> **Work to be completed**
Retype the whole listing below precisely.
+++ Dataset
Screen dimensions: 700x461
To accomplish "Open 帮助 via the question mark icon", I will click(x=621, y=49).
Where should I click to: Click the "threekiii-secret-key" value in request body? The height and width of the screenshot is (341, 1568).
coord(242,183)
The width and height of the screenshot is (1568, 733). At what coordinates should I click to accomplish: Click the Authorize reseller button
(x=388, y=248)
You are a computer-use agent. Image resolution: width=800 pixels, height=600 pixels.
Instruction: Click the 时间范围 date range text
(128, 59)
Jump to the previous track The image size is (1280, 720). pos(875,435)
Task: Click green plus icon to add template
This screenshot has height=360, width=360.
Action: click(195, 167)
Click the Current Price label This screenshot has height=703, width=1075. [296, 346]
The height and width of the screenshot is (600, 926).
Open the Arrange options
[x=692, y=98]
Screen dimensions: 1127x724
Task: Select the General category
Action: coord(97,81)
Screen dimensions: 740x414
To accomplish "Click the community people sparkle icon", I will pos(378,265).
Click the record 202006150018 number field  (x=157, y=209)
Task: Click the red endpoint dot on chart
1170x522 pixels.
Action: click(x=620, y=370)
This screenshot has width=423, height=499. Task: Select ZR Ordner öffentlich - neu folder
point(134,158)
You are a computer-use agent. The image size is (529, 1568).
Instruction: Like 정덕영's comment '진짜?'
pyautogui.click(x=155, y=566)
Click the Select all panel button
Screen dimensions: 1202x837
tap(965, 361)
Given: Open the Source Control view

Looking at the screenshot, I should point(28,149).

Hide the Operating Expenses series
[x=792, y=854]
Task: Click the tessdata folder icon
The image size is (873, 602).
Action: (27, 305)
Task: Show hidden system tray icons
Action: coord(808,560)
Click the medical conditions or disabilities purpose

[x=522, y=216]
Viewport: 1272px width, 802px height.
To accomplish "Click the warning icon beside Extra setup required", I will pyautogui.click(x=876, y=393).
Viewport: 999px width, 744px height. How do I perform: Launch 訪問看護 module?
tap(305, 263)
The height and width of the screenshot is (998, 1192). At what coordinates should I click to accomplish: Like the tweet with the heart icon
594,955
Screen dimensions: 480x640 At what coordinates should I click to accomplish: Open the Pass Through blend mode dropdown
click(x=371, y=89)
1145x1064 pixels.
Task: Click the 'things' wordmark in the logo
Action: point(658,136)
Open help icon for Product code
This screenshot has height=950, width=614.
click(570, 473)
++++++
> **Finished exercise**
Screen dimensions: 700x461
To accomplish "Open 帮助 via the question mark icon", I will click(x=621, y=49).
Where should I click to: Click the "threekiii-secret-key" value in request body? The height and width of the screenshot is (341, 1568).
coord(242,183)
The width and height of the screenshot is (1568, 733). At what coordinates should I click to accomplish: Click the Authorize reseller button
(x=388, y=248)
You are a computer-use agent. Image resolution: width=800 pixels, height=600 pixels.
Instruction: Click the 时间范围 date range text
(128, 59)
Jump to the previous track The image size is (1280, 720). pos(875,435)
Task: Click green plus icon to add template
This screenshot has height=360, width=360.
Action: click(195, 167)
Click the Current Price label This screenshot has height=703, width=1075. [296, 346]
The height and width of the screenshot is (600, 926).
Open the Arrange options
[x=692, y=98]
Screen dimensions: 1127x724
Task: Select the General category
Action: coord(97,81)
Screen dimensions: 740x414
To accomplish "Click the community people sparkle icon", I will pos(378,265).
Click the record 202006150018 number field  (x=157, y=209)
Task: Click the red endpoint dot on chart
1170x522 pixels.
Action: click(x=620, y=370)
This screenshot has width=423, height=499. Task: Select ZR Ordner öffentlich - neu folder
point(134,158)
You are a computer-use agent. The image size is (529, 1568).
Instruction: Like 정덕영's comment '진짜?'
pyautogui.click(x=155, y=566)
Click the Select all panel button
Screen dimensions: 1202x837
tap(965, 361)
Given: Open the Source Control view

Looking at the screenshot, I should point(28,149).

Hide the Operating Expenses series
[x=792, y=854]
Task: Click the tessdata folder icon
The image size is (873, 602).
Action: (27, 305)
Task: Show hidden system tray icons
Action: coord(808,560)
Click the medical conditions or disabilities purpose

[x=522, y=216]
Viewport: 1272px width, 802px height.
To accomplish "Click the warning icon beside Extra setup required", I will pyautogui.click(x=876, y=393).
Viewport: 999px width, 744px height. How do I perform: Launch 訪問看護 module?
tap(305, 263)
The height and width of the screenshot is (998, 1192). At what coordinates should I click to accomplish: Like the tweet with the heart icon
594,955
Screen dimensions: 480x640 At what coordinates should I click to accomplish: Open the Pass Through blend mode dropdown
click(x=371, y=89)
1145x1064 pixels.
Task: Click the 'things' wordmark in the logo
Action: point(658,136)
Open help icon for Product code
This screenshot has height=950, width=614.
click(570, 473)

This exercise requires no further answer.